Il confronto sul futuro di PlayStation si allarga al settore della distribuzione britannica. Kim Bayley, CEO dell'Entertainment Retailers Association, ha criticato la prospettiva di abbandonare progressivamente i dischi fisici, sostenendo che l'industria dovrebbe accogliere tutti i modi legittimi con cui i consumatori desiderano acquistare i videogiochi, anziché restringerne le possibilità.
La posizione dell'associazione è accompagnata da un dato economico preciso: il mercato britannico dei giochi su disco ha superato i 300 milioni di sterline nel 2025. Si tratta di vendite che continuano a coinvolgere negozi, catene commerciali e acquirenti interessati a possedere una copia fisica, nonostante la crescita della distribuzione digitale e degli acquisti effettuati direttamente attraverso le console.

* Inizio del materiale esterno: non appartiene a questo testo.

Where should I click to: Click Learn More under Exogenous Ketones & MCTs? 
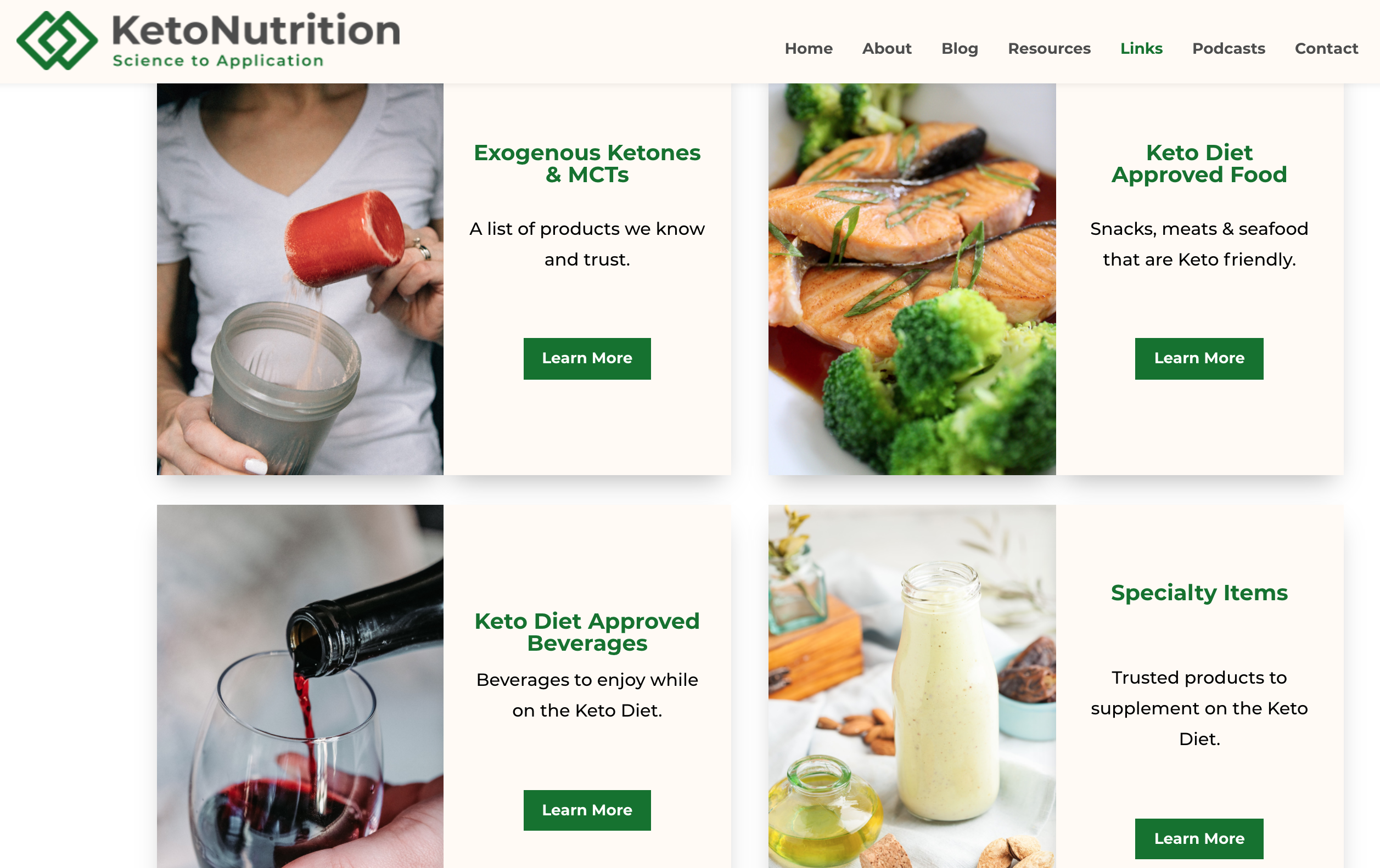[x=587, y=359]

L'interesse per questo formato, inoltre, non riguarderebbe soltanto chi conserva collezioni costruite nelle generazioni precedenti. I dati sui consumatori citati dall'ERA indicano che il 25% degli under 25 utilizza ancora i dischi per giocare. Una quota che mostra come il supporto fisico mantenga spazio anche tra gli utenti più giovani del mercato britannico.

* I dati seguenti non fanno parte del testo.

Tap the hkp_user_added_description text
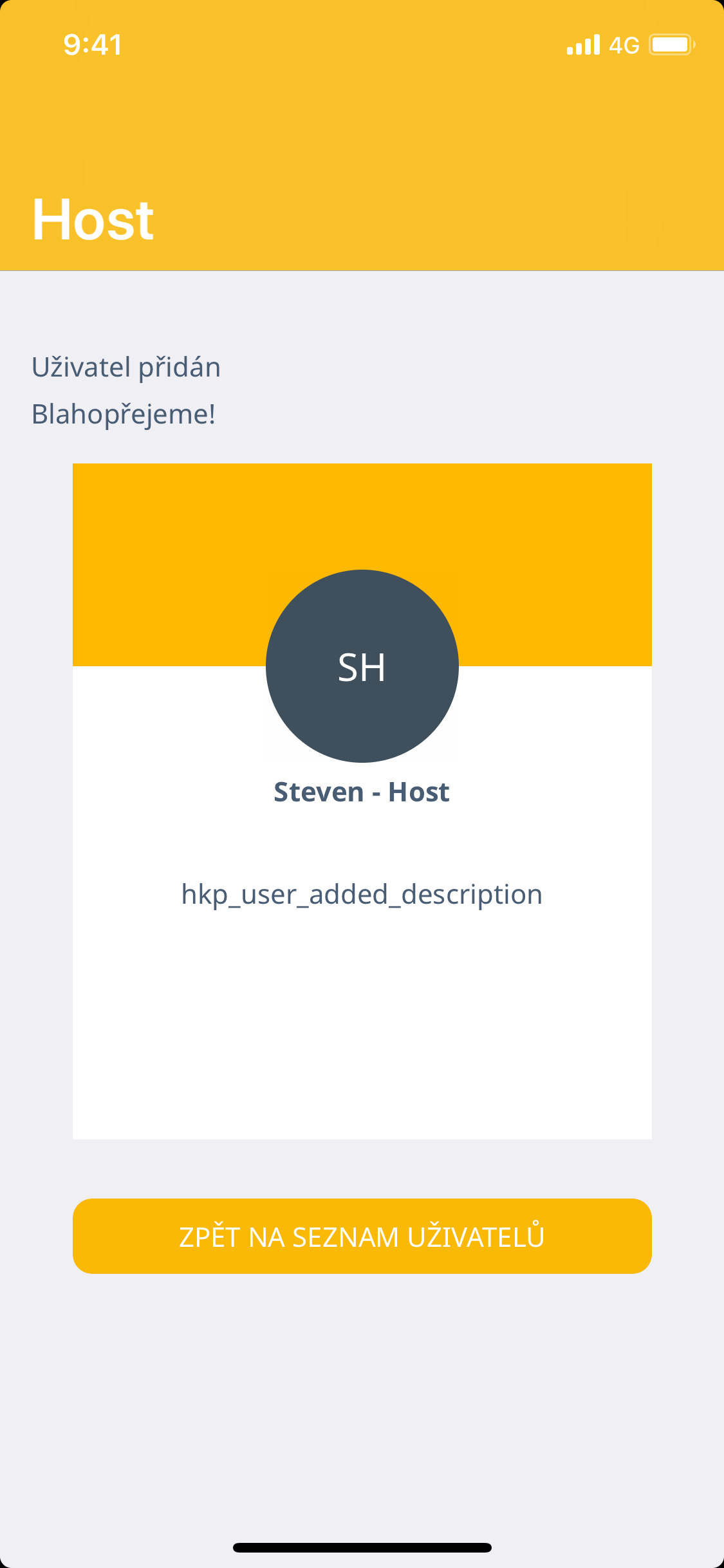724x1568 pixels. click(362, 895)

Bayley ha posto l'accento soprattutto sulle possibilità offerte da una copia materiale. Un disco può essere condiviso con familiari e amici, rivenduto, scambiato, collezionato e conservato per essere utilizzato a distanza di anni. Sono forme di proprietà e circolazione che, secondo la dirigente, una licenza digitale spesso non garantisce nelle stesse condizioni.
La questione coinvolge anche la durata nel tempo dei videogiochi. Le copie su disco possono continuare a circolare nel mercato dell'usato e contribuire alla conservazione delle opere, mentre gli acquisti digitali dipendono dall'accesso agli account, dai servizi online e dalle decisioni future delle aziende che gestiscono le piattaforme.

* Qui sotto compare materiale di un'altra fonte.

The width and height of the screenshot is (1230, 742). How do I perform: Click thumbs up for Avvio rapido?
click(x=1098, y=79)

Il dibattito sull'abbandono dei dischi ha quindi superato i confini della comunità dei collezionisti. Per l'ERA, eliminare il supporto non rappresenterebbe un progresso, ma una riduzione della scelta concessa ai consumatori, con conseguenze sia per i giocatori sia per i rivenditori che operano attraverso la vendita di copie nuove e usate.
Bayley lega infine la disponibilità dei supporti fisici alla salute a lungo termine dell'intera industria. Condivisione, rivendita e collezionismo alimentano infatti attività economiche diverse dalla distribuzione digitale, mentre la possibilità di conservare una copia funzionante permette ai videogiochi di restare accessibili anche dopo la conclusione del loro normale ciclo commerciale.